Neben den Seen stellen die Fjorde ein wichtiges Sedimentationsgebiet dar. Die Fjorde folgen als
Relikte der glazialen Erosion den drei Hauptstörungsrichtungen der Region, von denen die
Magallanes-Fagnano Streichrichtung die stärkste Prägnanz zeigt. Aus den vergletscherten
Gebieten des GCN‘s werden glaziale Sedimente über Flüsse und Gletscher in die Fjorde
transportiert. Die Schwebfracht wird dann mit oberflächennahen Suspensionsfahnen abhängig
von Windeinflüssen und der Orientierung der Fjorde transportiert und abgelagert. Die
bathymetrisch untersuchte, subaquatische Morphologie wird von Moränen, tektonischen
Lineamenten und Grundgebirgsformationen kontrolliert und hat nur wenig Einfluss auf die
dominierende Suspensionssedimentation. An Schwellen vermischen sich jedoch die stärker
salinaren Bodenströmungen mit dem Oberflächenwasser, so dass die Tonpartikel stärker
flokkulieren und dadurch schneller sedimentieren. Die sekundären Umlagerungsprozesse und
Deformationsgefüge der Fjordsedimente, wie z.B. Entwässerungsstrukturen und biogene
Gasaustritte, wurden ebenfalls untersucht. Einige der bathymetrisch kartierten Hangrutschungen
konnten rezenten Erdbeben zu geordnet werden.
Während des spätglazialen Gletscherrückzuges kam es oft zu Durchbrüchen der sich
zurückziehenden Gletscherbarrieren. Der 320-km3-große Ausbruch des proglazialen Otway Sees
vor etwa 14.000 Jahren wurde im Rahmen dieser Arbeit rekonstruiert. Die damit verbundene
Wasserspiegelsenkung um 90 m führte zu einer extremem Erosion in den freigelegten
Uferbereichen und hinterließ eine markante Winkeldiskordanz zu den Sedimenten, die sich nach
der anschließenden marinen Ingression und dem erneuten Meeresspiegelanstieg ablagerten.
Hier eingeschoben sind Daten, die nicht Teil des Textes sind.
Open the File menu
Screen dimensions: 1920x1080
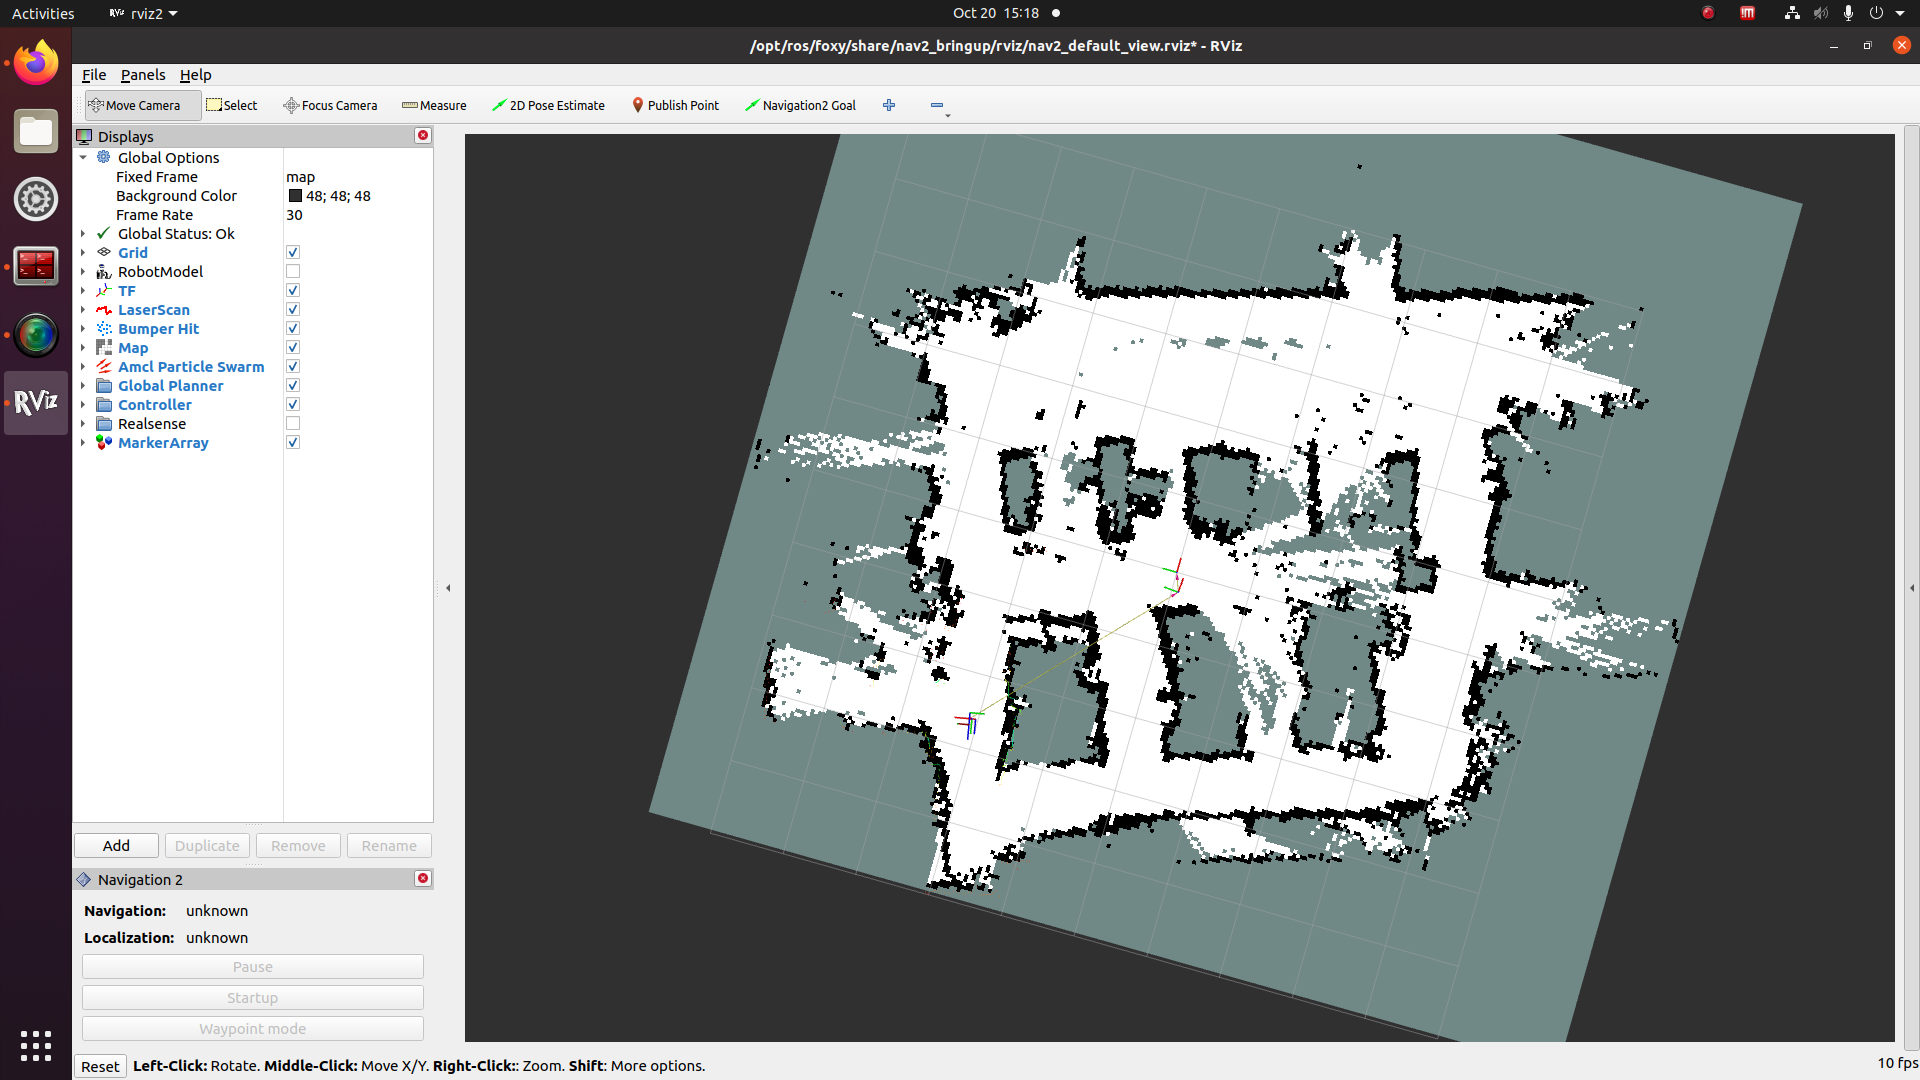click(x=93, y=75)
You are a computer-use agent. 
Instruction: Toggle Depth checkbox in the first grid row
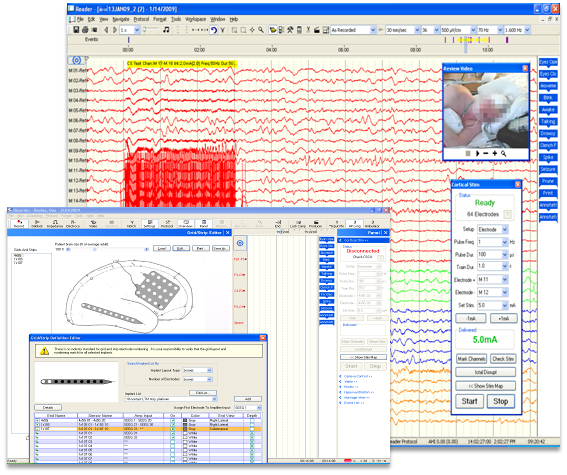tap(252, 420)
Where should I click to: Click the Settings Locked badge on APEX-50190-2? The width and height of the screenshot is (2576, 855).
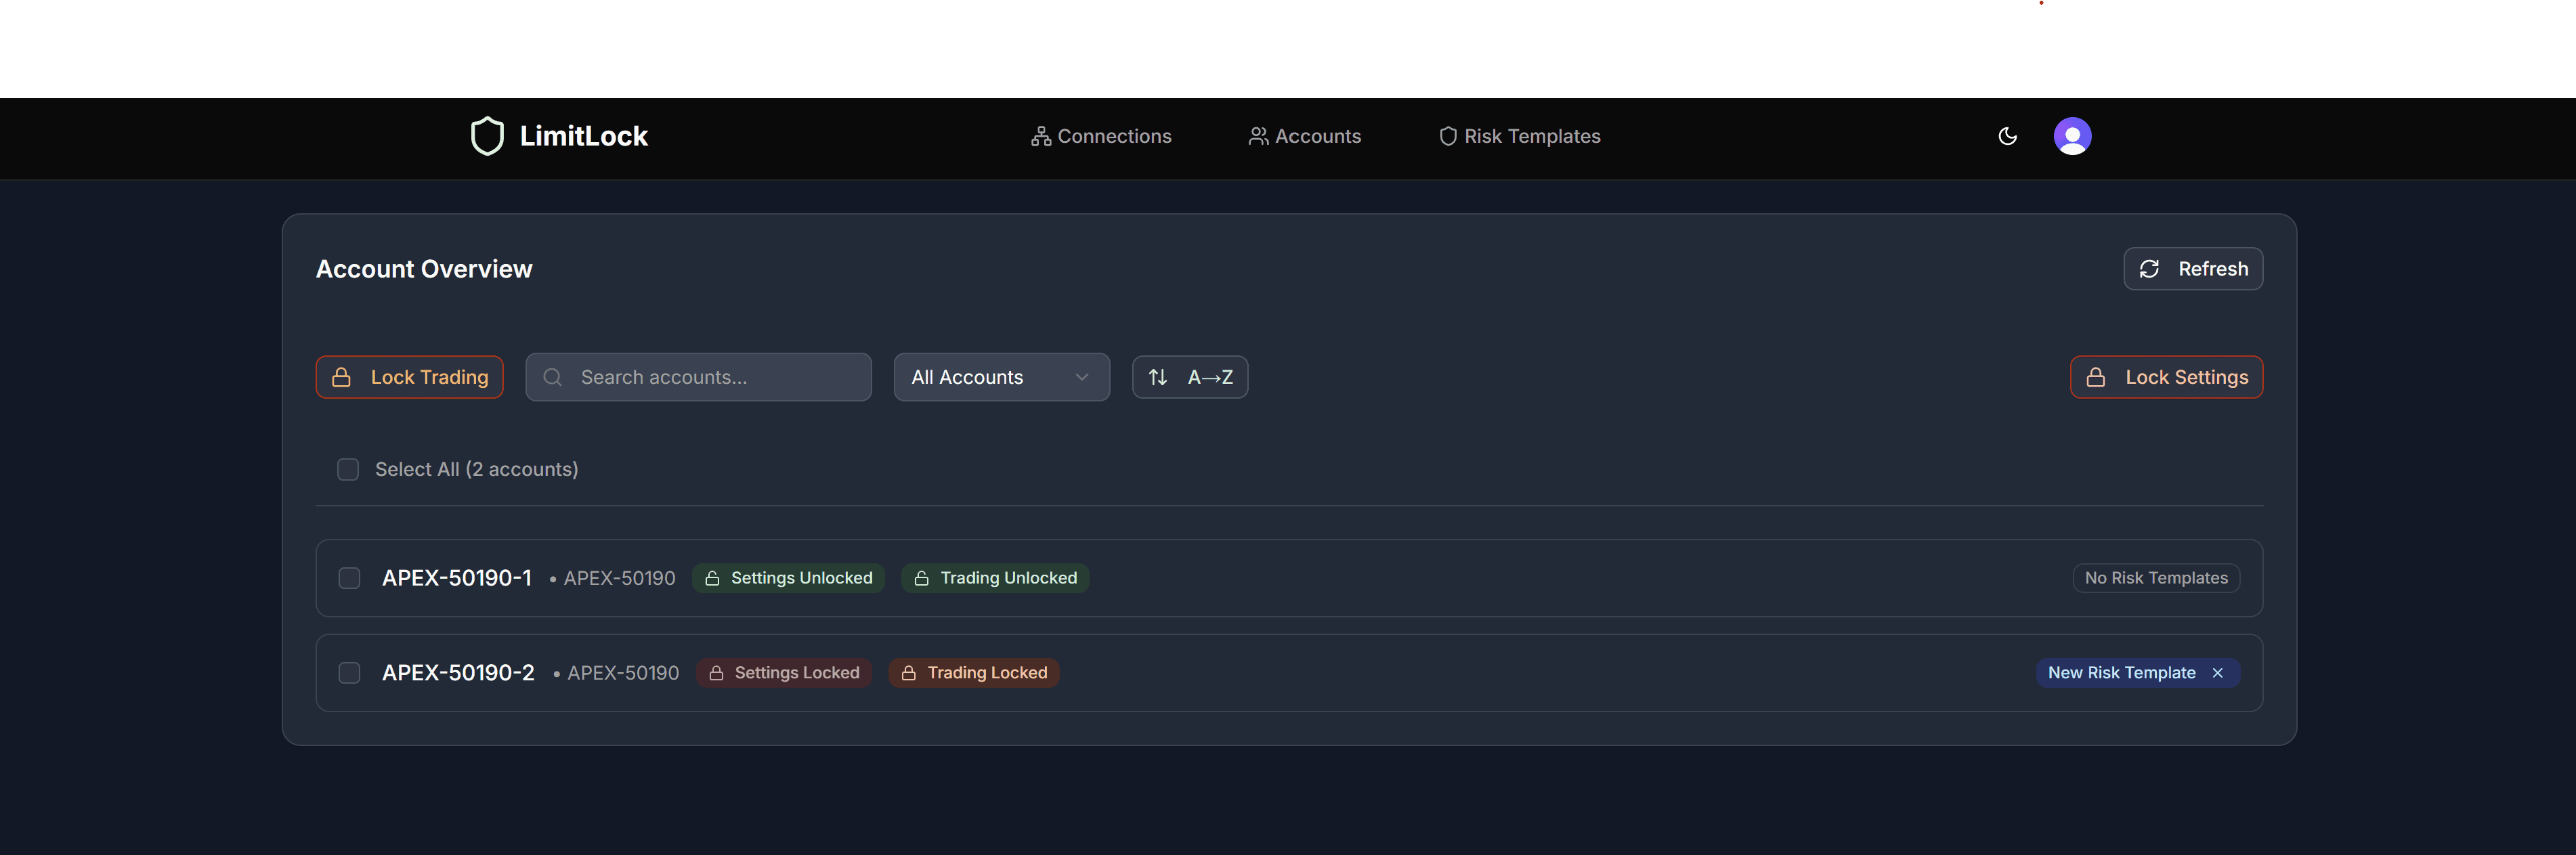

Terrestrische und subaquatische Terrassensysteme dokumentieren die durch Trans/Regressionen oder isostatischen Ausgleich hervorgerufenen veränderten See- oder
Meeresspiegelstände. So führten z.B. die isostatischen Hebungen im Bereich des GCN zum
vorübergehenden Trockenfallen flachmariner Bereiche oder Schwellen, so dass der Zustrom von
Meerwasser aus dem Pazifik häufiger in bestimmten Fjordbereichen unterbrochen wurde. Die
Perioden limitierten Meerwasserzustroms konnten anhand von Sedimentbohrkernen und PaläoSalinitäts-Proxies bestimmt werden.
Bei zunehmender Klimaerwärmung und damit verbundenen vermehrten Niederschläge werden
verstärkte Erosionsprozesse und ein höherer Eintrag von gelösten Stoffen in die Ozeane erwartet.
Dies dürfte in Zukunft Auswirkungen auf das Untersuchungsgebiet haben. Die sensiblen,
terrestrischen Ökosysteme reagieren dort sofort auf die klimatischen Änderungen. Dadurch
könnten die zukünftigen, post-glazialen Denudationsraten sowie die Massenverlagerungsprozesse nachhaltig beeinflusst werden.